Com efeito, a redação da súmula, quando confrontada com os dispositivos do CPC que tratam do assunto, causa certa perplexidade. Da mesma forma, a feição dada à fraude à execução pelo STJ parece ir de encontro às tradicionais lições de civilistas e processualistas quando diferenciavam este instituto da fraude contra credores e da alienação de bem penhorado.
Ora, como a fraude contra credores é um vício social do negócio jurídico que precede o ajuizamento de uma ação, os requisitos para sua caracterização sempre foram mais rígidos do que aqueles necessários para a configuração da fraude à execução, pois neste caso já há procedimento judicial em curso contra o suposto devedor.
Tendo isso em vista, é cediço o ensinamento de que na fraude contra credores haveria a necessidade da presença de dois elementos, quais sejam:
a)Eventus damni (elemento objetivo), que é aquele que pode levar o devedor ao estado de insolvência;
b)Concilium fraudis (elemento subjetivo), entendido como o conluio entre o alienante e o adquirente no negócio jurídico que pudesse levar o primeiro à insolvência.

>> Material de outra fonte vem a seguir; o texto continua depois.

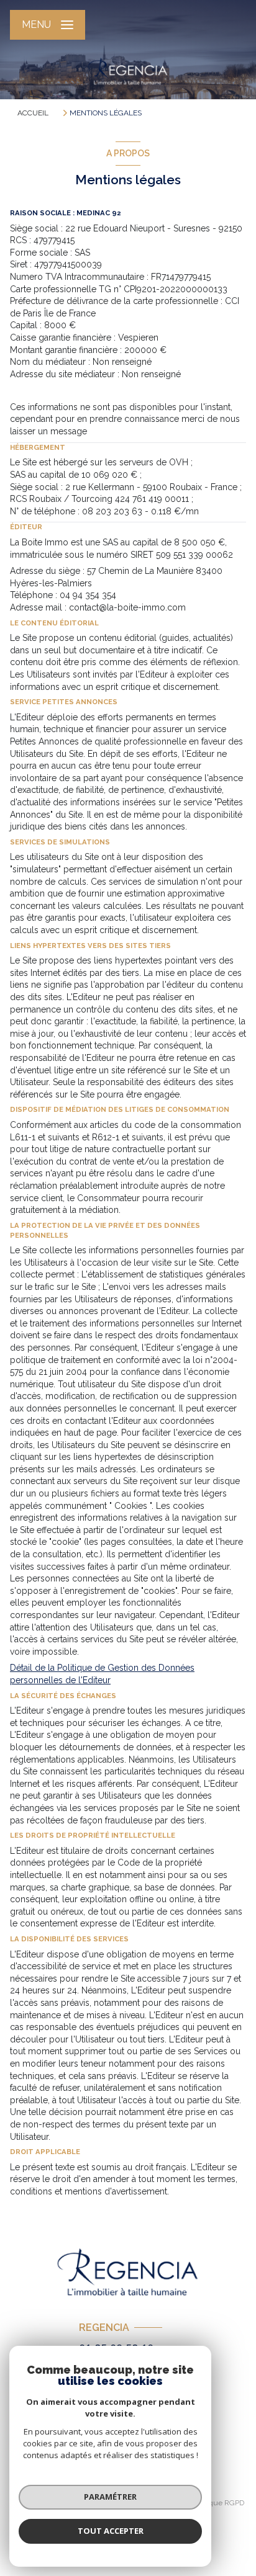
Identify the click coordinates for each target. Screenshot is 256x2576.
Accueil (32, 113)
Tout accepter (111, 2530)
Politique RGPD (218, 2502)
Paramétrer (110, 2496)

Preliminarmente, deve ficar assentado que o CC/02, inteiramente informado pela boa-fé objetiva e pelo princípio da confiança, mudou o perfil do citado instituto.
Com efeito, o art. 159 do Diploma Substantivo dispõe que, para que seja anulável o negócio jurídico, basta que a insolvência seja notória ou perceptível, dispensando a má-fé, e, portanto, o concilium fraudis. Satisfaz-se o legislador com a perceptibilidade da situação pelo adquirente, pois isso demonstra que este não cumpriu o dever anexo de cuidado, oriundo da boa-fé objetiva, incorrendo, portanto, no que se denomina violação positiva do contrato.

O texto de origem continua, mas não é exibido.